El color del órgano dental viene determinado desde el nacimiento, estando determinado por la tonalidad de la dentina aunada a la transparencia y capacidad de refracción de la luz del esmalte.



Las descoloraciones den tales son un cambio en el tono, chroma, valor o en la translucidez del diente, puesto que el tejido adamantino es permeable, poco a poco se va tiñendo a causa de diferentes factores externos como pueden ser pigmentos (cromóforos) contenidos en alimentos o bebidas como los tomates, zanahorias, café, té o infusiones varias, que tienden adherirse a los tejidos orgánicos que ocupan los espacios interprismáticos mediante unión química a sus grupos hidroxilo y amino.
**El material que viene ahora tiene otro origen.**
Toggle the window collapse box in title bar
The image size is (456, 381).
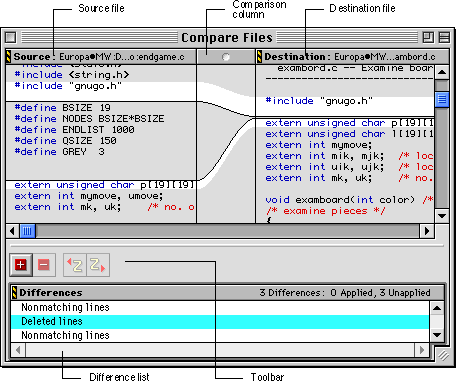click(444, 37)
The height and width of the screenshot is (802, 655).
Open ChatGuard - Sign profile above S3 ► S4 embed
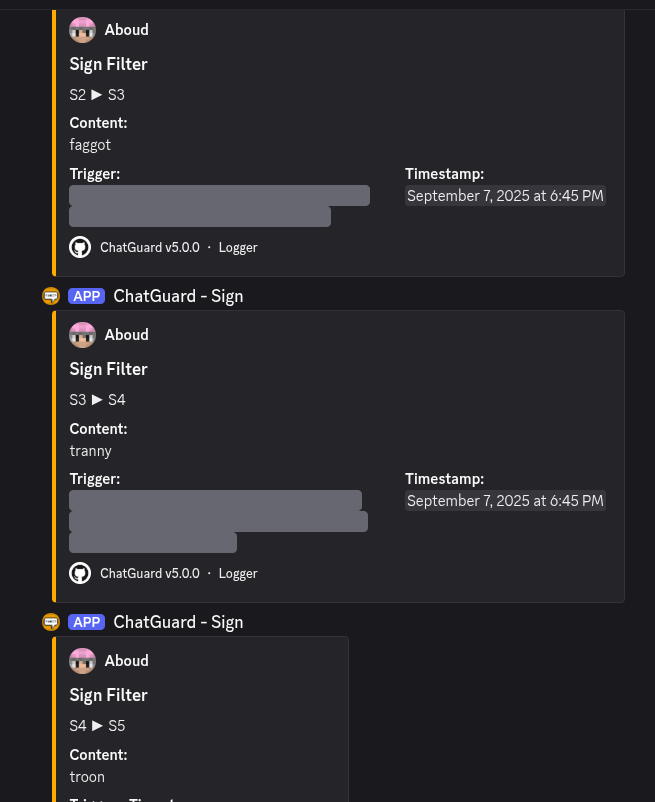(x=178, y=296)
Además la unión entre estas sustancias pigmentadas y los iones calcio forma nuevas moléculas que varían en tamaño y
efecto óptico.

Por otro lado numerosos estudios confirman que el tabaco es otro de los factores que alteran el color natural de los dientes, ya sea en cigarrillo, puros, pipa y aún no existe suficiente evidencia sobre el vapor de tabaco.
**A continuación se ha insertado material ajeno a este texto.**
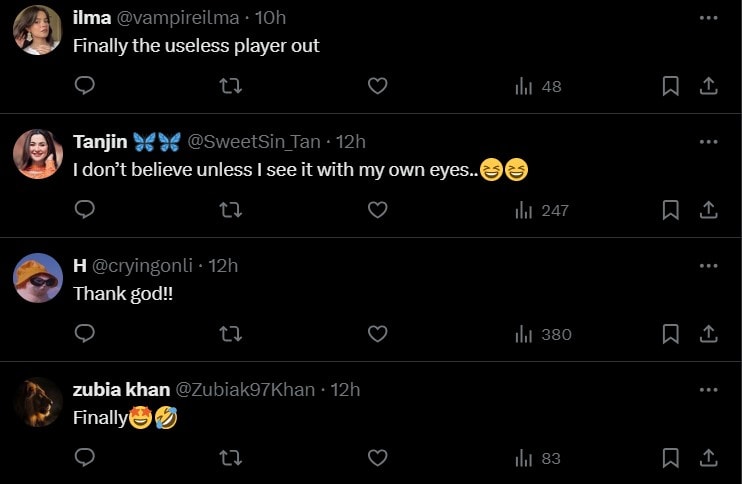This screenshot has height=484, width=742.
Task: Repost ilma's useless player tweet
Action: click(230, 86)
El mecanismo de acción para la decoloración por el tabaco es similar al de los alimentos, salvo que en estos casos se trata de la nicotina, el grupo de alquitranes y el furufral, los cuales se depositan en la superficie dental o incluso llegan a penetrar en los túbulos dentinarios, siendo muy difícil su eliminación. 

Este tipo de decoloraciones se denominan extrínsecas. Técnicas de blanqueamiento en diferentes formas de aplicación, tiempo, compuestos y su concentración, han demostrado ser suficientes, aunque sin una suficiente evidencia clara y concisa, como vía de mejora del color del diente y lo que esto acarrea.